# start of Data in this exercise
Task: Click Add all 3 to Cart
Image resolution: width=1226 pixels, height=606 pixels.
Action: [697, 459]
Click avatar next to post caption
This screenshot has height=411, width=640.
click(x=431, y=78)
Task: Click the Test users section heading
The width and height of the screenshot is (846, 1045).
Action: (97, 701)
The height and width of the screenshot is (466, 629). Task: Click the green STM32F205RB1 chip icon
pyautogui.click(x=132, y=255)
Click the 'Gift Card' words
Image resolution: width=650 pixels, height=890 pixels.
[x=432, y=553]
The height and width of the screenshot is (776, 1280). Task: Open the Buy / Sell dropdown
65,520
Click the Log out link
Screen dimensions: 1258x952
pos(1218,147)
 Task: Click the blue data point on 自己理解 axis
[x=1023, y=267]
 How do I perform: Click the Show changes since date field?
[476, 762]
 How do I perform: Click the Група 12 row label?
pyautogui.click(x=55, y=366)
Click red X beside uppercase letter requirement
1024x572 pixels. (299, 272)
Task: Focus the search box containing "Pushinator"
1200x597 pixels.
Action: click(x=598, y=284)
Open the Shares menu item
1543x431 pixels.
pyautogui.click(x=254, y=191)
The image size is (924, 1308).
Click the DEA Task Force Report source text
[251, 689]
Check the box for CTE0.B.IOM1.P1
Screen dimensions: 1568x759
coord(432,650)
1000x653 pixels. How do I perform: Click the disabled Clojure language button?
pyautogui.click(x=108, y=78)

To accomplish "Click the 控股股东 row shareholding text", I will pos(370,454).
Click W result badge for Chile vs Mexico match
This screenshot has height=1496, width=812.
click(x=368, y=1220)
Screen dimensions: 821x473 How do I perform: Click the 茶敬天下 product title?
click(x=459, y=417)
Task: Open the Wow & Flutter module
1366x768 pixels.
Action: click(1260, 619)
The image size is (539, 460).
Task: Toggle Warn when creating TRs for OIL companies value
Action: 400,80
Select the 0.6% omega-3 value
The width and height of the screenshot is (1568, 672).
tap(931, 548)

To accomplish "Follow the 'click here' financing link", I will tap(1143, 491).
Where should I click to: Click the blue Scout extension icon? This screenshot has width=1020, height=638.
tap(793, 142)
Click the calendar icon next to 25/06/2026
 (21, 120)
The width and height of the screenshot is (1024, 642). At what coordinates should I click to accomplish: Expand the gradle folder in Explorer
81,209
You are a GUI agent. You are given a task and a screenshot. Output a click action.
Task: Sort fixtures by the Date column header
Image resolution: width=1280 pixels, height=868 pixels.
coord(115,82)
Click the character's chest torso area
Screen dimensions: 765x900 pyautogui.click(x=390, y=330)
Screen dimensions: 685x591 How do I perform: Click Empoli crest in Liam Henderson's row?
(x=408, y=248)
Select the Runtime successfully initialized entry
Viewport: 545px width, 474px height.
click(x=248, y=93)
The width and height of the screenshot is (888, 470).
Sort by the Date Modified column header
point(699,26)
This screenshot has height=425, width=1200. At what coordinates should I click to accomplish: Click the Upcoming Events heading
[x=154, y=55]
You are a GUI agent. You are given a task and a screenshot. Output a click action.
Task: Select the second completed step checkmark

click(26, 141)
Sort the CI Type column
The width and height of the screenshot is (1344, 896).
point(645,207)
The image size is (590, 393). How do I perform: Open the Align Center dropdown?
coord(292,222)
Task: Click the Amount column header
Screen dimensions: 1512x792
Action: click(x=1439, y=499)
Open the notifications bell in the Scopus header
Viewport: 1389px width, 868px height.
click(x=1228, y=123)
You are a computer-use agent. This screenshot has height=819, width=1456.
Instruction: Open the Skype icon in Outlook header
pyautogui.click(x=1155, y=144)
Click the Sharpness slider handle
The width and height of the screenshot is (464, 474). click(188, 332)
# end of Data in this exercise
§ **Task description**
Put every line of the material above into a Markdown table with the columns Row and Text, where Row holds a running number and Text holds the line. Omit blank lines.

§ **Complete answer**
| Row | Text |
|---|---|
| 1 | Task: Click Add all 3 to Cart |
| 2 | Image resolution: width=1226 pixels, height=606 pixels. |
| 3 | Action: [697, 459] |
| 4 | Click avatar next to post caption |
| 5 | This screenshot has height=411, width=640. |
| 6 | click(x=431, y=78) |
| 7 | Task: Click the Test users section heading |
| 8 | The width and height of the screenshot is (846, 1045). |
| 9 | Action: (97, 701) |
| 10 | The height and width of the screenshot is (466, 629). Task: Click the green STM32F205RB1 chip icon |
| 11 | pyautogui.click(x=132, y=255) |
| 12 | Click the 'Gift Card' words |
| 13 | Image resolution: width=650 pixels, height=890 pixels. |
| 14 | [x=432, y=553] |
| 15 | The height and width of the screenshot is (776, 1280). Task: Open the Buy / Sell dropdown |
| 16 | 65,520 |
| 17 | Click the Log out link |
| 18 | Screen dimensions: 1258x952 |
| 19 | pos(1218,147) |
| 20 |  Task: Click the blue data point on 自己理解 axis |
| 21 | [x=1023, y=267] |
| 22 |  How do I perform: Click the Show changes since date field? |
| 23 | [476, 762] |
| 24 |  How do I perform: Click the Група 12 row label? |
| 25 | pyautogui.click(x=55, y=366) |
| 26 | Click red X beside uppercase letter requirement |
| 27 | 1024x572 pixels. (299, 272) |
| 28 | Task: Focus the search box containing "Pushinator" |
| 29 | 1200x597 pixels. |
| 30 | Action: click(x=598, y=284) |
| 31 | Open the Shares menu item |
| 32 | 1543x431 pixels. |
| 33 | pyautogui.click(x=254, y=191) |
| 34 | The image size is (924, 1308). |
| 35 | Click the DEA Task Force Report source text |
| 36 | [251, 689] |
| 37 | Check the box for CTE0.B.IOM1.P1 |
| 38 | Screen dimensions: 1568x759 |
| 39 | coord(432,650) |
| 40 | 1000x653 pixels. How do I perform: Click the disabled Clojure language button? |
| 41 | pyautogui.click(x=108, y=78) |
| 42 | To accomplish "Click the 控股股东 row shareholding text", I will pos(370,454). |
| 43 | Click W result badge for Chile vs Mexico match |
| 44 | This screenshot has height=1496, width=812. |
| 45 | click(x=368, y=1220) |
| 46 | Screen dimensions: 821x473 How do I perform: Click the 茶敬天下 product title? |
| 47 | click(x=459, y=417) |
| 48 | Task: Open the Wow & Flutter module |
| 49 | 1366x768 pixels. |
| 50 | Action: click(1260, 619) |
| 51 | The image size is (539, 460). |
| 52 | Task: Toggle Warn when creating TRs for OIL companies value |
| 53 | Action: 400,80 |
| 54 | Select the 0.6% omega-3 value |
| 55 | The width and height of the screenshot is (1568, 672). |
| 56 | tap(931, 548) |
| 57 | To accomplish "Follow the 'click here' financing link", I will tap(1143, 491). |
| 58 | Where should I click to: Click the blue Scout extension icon? This screenshot has width=1020, height=638. |
| 59 | tap(793, 142) |
| 60 | Click the calendar icon next to 25/06/2026 |
| 61 |  (21, 120) |
| 62 | The width and height of the screenshot is (1024, 642). At what coordinates should I click to accomplish: Expand the gradle folder in Explorer |
| 63 | 81,209 |
| 64 | You are a GUI agent. You are given a task and a screenshot. Output a click action. |
| 65 | Task: Sort fixtures by the Date column header |
| 66 | Image resolution: width=1280 pixels, height=868 pixels. |
| 67 | coord(115,82) |
| 68 | Click the character's chest torso area |
| 69 | Screen dimensions: 765x900 pyautogui.click(x=390, y=330) |
| 70 | Screen dimensions: 685x591 How do I perform: Click Empoli crest in Liam Henderson's row? |
| 71 | (x=408, y=248) |
| 72 | Select the Runtime successfully initialized entry |
| 73 | Viewport: 545px width, 474px height. |
| 74 | click(x=248, y=93) |
| 75 | The width and height of the screenshot is (888, 470). |
| 76 | Sort by the Date Modified column header |
| 77 | point(699,26) |
| 78 | This screenshot has height=425, width=1200. At what coordinates should I click to accomplish: Click the Upcoming Events heading |
| 79 | [x=154, y=55] |
| 80 | You are a GUI agent. You are given a task and a screenshot. Output a click action. |
| 81 | Task: Select the second completed step checkmark |
| 82 | click(26, 141) |
| 83 | Sort the CI Type column |
| 84 | The width and height of the screenshot is (1344, 896). |
| 85 | point(645,207) |
| 86 | The image size is (590, 393). How do I perform: Open the Align Center dropdown? |
| 87 | coord(292,222) |
| 88 | Task: Click the Amount column header |
| 89 | Screen dimensions: 1512x792 |
| 90 | Action: click(x=1439, y=499) |
| 91 | Open the notifications bell in the Scopus header |
| 92 | Viewport: 1389px width, 868px height. |
| 93 | click(x=1228, y=123) |
| 94 | You are a computer-use agent. This screenshot has height=819, width=1456. |
| 95 | Instruction: Open the Skype icon in Outlook header |
| 96 | pyautogui.click(x=1155, y=144) |
| 97 | Click the Sharpness slider handle |
| 98 | The width and height of the screenshot is (464, 474). click(188, 332) |